Bus-Id： GPU总线，格式为：domain:bus:device.function

Disp.A： Display Active，表示GPU的显示是否初始化

Memory-Usage：显存使用率

Volatile GPU-Util：GPU使用率

ECC：是否开启错误检查和纠正技术，0/DISABLED, 1/ENABLED

Compute M.：计算模式，0/DEFAULT,1/EXCLUSIVE_PROCESS,2/PROHIBITED

CPU与GPU的性能大比拼

在确定SageMaker Studio 的Notebook实例的确配有GPU实例后，我们将通过具体实验来测试GPU的计算性能，并与CPU在相同场景下的计算性能进行比较。

矩阵运算场景

我们设计一个简单的计算场景：随机生成一个维度x = 10000的矩阵，将该矩阵与其转置点乘，然后再求和。让我们在Notebook中输入如下代码，对GPU的计算进行测速，这里我们指定使用编号为0的GPU进行运算：

#!/usr/bin/env python
# -*- coding:utf-8 -*-
import sys
import tensorflow as tf
from datetime import datetime

shape = (10000, 10000)

device_name = "/gpu:0"
with tf.device(device_name):
    random_matrix = tf.random.uniform(shape=shape, minval=0, maxval=1)
    dot_operation = tf.matmul(random_matrix, tf.transpose(random_matrix))
    sum_operation = tf.reduce_sum(dot_operation)
 
startTime = datetime.now()
with tf.compat.v1.Session(config=tf.compat.v1.ConfigProto(log_device_placement=True)) as session:
        result = session.run(sum_operation)
        
print("Shape:", shape, "Device:", device_name)
print("Time taken:", datetime.now() - startTime)
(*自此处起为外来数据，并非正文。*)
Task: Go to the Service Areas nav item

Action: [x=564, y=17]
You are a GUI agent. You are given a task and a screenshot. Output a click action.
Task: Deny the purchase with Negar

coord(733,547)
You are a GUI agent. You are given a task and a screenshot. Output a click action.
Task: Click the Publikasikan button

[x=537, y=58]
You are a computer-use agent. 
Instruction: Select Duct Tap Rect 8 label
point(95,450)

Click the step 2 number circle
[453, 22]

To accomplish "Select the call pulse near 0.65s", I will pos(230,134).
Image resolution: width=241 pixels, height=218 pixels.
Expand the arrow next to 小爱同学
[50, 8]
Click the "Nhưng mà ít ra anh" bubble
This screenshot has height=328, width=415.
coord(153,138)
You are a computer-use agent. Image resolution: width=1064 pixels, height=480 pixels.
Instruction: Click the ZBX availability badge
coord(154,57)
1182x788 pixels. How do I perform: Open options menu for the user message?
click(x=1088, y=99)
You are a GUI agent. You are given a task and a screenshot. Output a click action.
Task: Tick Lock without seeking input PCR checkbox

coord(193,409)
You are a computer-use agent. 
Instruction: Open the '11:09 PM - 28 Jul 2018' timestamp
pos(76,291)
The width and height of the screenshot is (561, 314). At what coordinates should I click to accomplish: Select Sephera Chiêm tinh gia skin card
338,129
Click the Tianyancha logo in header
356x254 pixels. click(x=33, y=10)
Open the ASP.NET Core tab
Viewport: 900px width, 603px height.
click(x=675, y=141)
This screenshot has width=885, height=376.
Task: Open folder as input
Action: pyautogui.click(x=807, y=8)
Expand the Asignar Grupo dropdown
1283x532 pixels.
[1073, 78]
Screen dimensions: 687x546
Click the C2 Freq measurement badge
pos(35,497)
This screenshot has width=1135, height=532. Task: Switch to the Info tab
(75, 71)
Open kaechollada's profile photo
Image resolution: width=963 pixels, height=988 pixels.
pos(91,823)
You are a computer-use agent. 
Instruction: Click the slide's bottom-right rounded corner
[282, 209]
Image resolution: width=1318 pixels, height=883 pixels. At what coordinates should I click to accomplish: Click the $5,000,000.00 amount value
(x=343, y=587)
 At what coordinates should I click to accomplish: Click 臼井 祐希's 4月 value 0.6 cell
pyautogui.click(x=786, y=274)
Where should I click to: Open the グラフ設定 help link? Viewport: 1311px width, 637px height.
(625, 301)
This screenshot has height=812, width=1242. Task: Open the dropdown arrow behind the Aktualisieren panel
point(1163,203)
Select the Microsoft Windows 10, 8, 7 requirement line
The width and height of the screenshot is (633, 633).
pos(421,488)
可以看到计算结果如下，GPU耗时0.184817秒：

随后在Notebook中输入下述CPU性能测试代码：

device_name = "/cpu:0"
with tf.device(device_name):
    random_matrix = tf.random.uniform(shape=shape, minval=0, maxval=1)
    dot_operation = tf.matmul(random_matrix, tf.transpose(random_matrix))
    sum_operation = tf.reduce_sum(dot_operation)
 
startTime = datetime.now()
with tf.compat.v1.Session(config=tf.compat.v1.ConfigProto(log_device_placement=True)) as session:
        result = session.run(sum_operation)
        
print("Shape:", shape, "Device:", device_name)
print("Time taken:", datetime.now() - startTime)

可以看到计算结果如下，CPU耗时2.587753秒：

综上，在矩阵维度为10000时，GPU的速度约为CPU的14倍。

那么，是否任何情况下GPU的性能都优于CPU呢？

带着这个疑问，我们令矩阵的维度为变量，分别从10增长到20000，观测计算时间的变化。让我们在Notebook中输入下述代码：

shape_index = [10, 50, 100, 200, 300, 400, 500, 600, 700, 800, 900, 1000, 2000, 3000, 4000, 5000, 6000, 7000, 8000, 9000, 10000, 11000, 12000, 13000, 14000, 15000, 16000, 17000,18000, 19000, 20000]
gpu_time = []
cpu_time = []

for i in shape_index:
    print("shape is %d"%i)
    shape = (i, i)
    
    device_name = "/gpu:0"
    with tf.device(device_name):
        random_matrix = tf.random.uniform(shape=shape, minval=0, maxval=1)
        dot_operation = tf.matmul(random_matrix, tf.transpose(random_matrix))
        sum_operation = tf.reduce_sum(dot_operation)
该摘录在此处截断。